FedExForum in downtown Memphis, TN
FedExForum in downtown Memphis, TN

Memphis: Where Elvis Lived, MLK Died, and the Blues Never Left

tennesseememphiscitymusiccivil-rights
5 min read

Memphis is where American music was invented - twice. In the early 1950s, Sam Phillips' Sun Records recorded Elvis Presley, Jerry Lee Lewis, and Johnny Cash, creating rock and roll from blues and country. In the 1960s, Stax Records produced Otis Redding, Isaac Hayes, and Booker T. & the M.G.'s, creating soul music in a studio on McLemore Avenue. The city that made the music also witnessed the tragedy: Martin Luther King Jr. was assassinated at the Lorraine Motel in 1968, shot while standing on the balcony.
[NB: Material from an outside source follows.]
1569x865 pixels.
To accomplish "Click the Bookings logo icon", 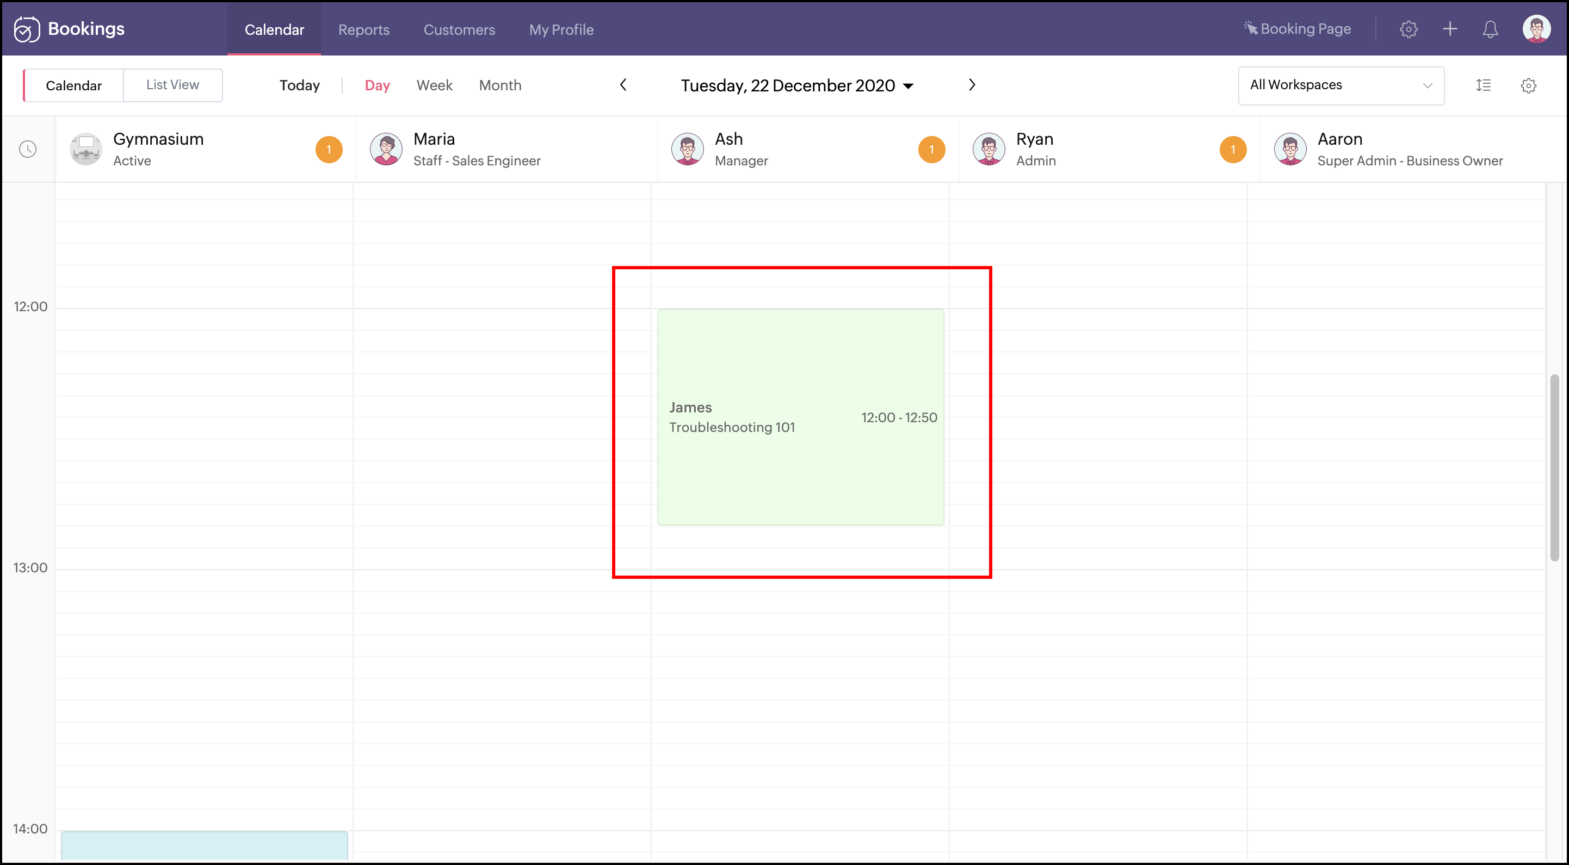I will [x=26, y=29].
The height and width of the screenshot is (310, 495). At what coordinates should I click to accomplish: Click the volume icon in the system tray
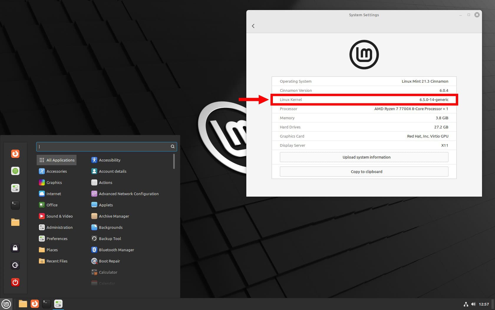coord(473,304)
Memphis is joy and grief intertwined - the birthplace of the music that made America move and the site where America's prophet of nonviolence was murdered.

Sun and Stax

Sun Records, founded by Sam Phillips in 1950, recorded the singles that changed popular music. Elvis Presley walked in as a shy teenager paying to record a song for his mother; he walked out a year later as the biggest star in America. Phillips' genius was hearing blues influence in white performers and white influence in Black performers - creating something that crossed boundaries. Stax Records, across town, did the opposite: mostly Black artists creating soul music with an integrated house band. The two labels, operating simultaneously, produced music that shaped American culture for decades. The studios survive as museums; the legacy survives in everything that followed.

The Assassination

Martin Luther King Jr. came to Memphis in March 1968 to support striking sanitation workers whose campaign had adopted the slogan 'I Am a Man.' On April 4, he stepped onto the balcony of Room 306 at the Lorraine Motel, and James Earl Ray shot him from a rooming house across the street. King was pronounced dead at St. Joseph's Hospital an hour later. The murder sparked riots nationwide; the civil rights movement lost its most eloquent voice. The Lorraine Motel is now the National Civil Rights Museum, Room 306 preserved exactly as it was. The site commemorates King's work while marking where that work ended.

Beale Street

Beale Street was the main street of Black Memphis in the early 20th century - the clubs where W.C. Handy codified the blues, where B.B. King honed his guitar, where music that emerged from Delta cotton fields found urban expression. The street declined with segregation's end, as Black Memphians gained access to the wider city; by the 1970s, Beale was nearly abandoned. Redevelopment in the 1980s created the entertainment district that exists today: clubs, restaurants, and neon signs selling blues to tourists. The authenticity is complicated - the real Beale Street was organic, this one is curated - but the music remains real, even if the context has changed.

The Barbecue

Memphis barbecue is pork, slow-smoked, served dry-rubbed or wet with sauce. The iconic items are ribs - dry ribs with spice crust, wet ribs with tangy tomato-based sauce - and pulled pork sandwiches, often topped with coleslaw. The debates are serious: Central BBQ versus The Bar-B-Q Shop versus Rendezvous (which serves dry ribs in a basement downtown). The World Championship Barbecue Cooking Contest draws 250 teams annually; the judging is rigorous. Memphis barbecue is not Kansas City sweetness or Texas beef - it's pork, smoke, and pride, served with white bread and an argument about who does it best.

Visiting Memphis

Memphis is served by Memphis International Airport. Graceland, Elvis's home, is the second-most-visited house in America after the White House; tours reveal shag carpeting and genuine weirdness. The National Civil Rights Museum occupies the Lorraine Motel, its exhibits powerful and necessary. Sun Studio offers tours of the room where rock and roll was recorded. Beale Street provides live music nightly, much of it excellent, some of it tourist-oriented. The barbecue requires choosing a side - the competition is genuine. Stax Museum on McLemore Avenue celebrates soul music's golden age. The experience confronts visitors with American musical genius and American tragedy, often in the same afternoon.

From the Air

Located at 35.15°N, 90.05°W on the Mississippi River at the Tennessee-Arkansas-Mississippi junction. From altitude, Memphis appears as urban development wrapped around a bend in the river - Mud Island visible as a peninsula in the Mississippi, the downtown skyline rising from the bluffs. The Pyramid arena, now a Bass Pro Shops megastore, is distinctive on the riverfront. What appears from altitude as a mid-sized Southern river city is where rock and roll was invented at Sun Records, where soul music was created at Stax, and where Martin Luther King Jr. was killed while supporting sanitation workers - music and memory intertwined in a city that made America's soundtrack and witnessed its tragedy.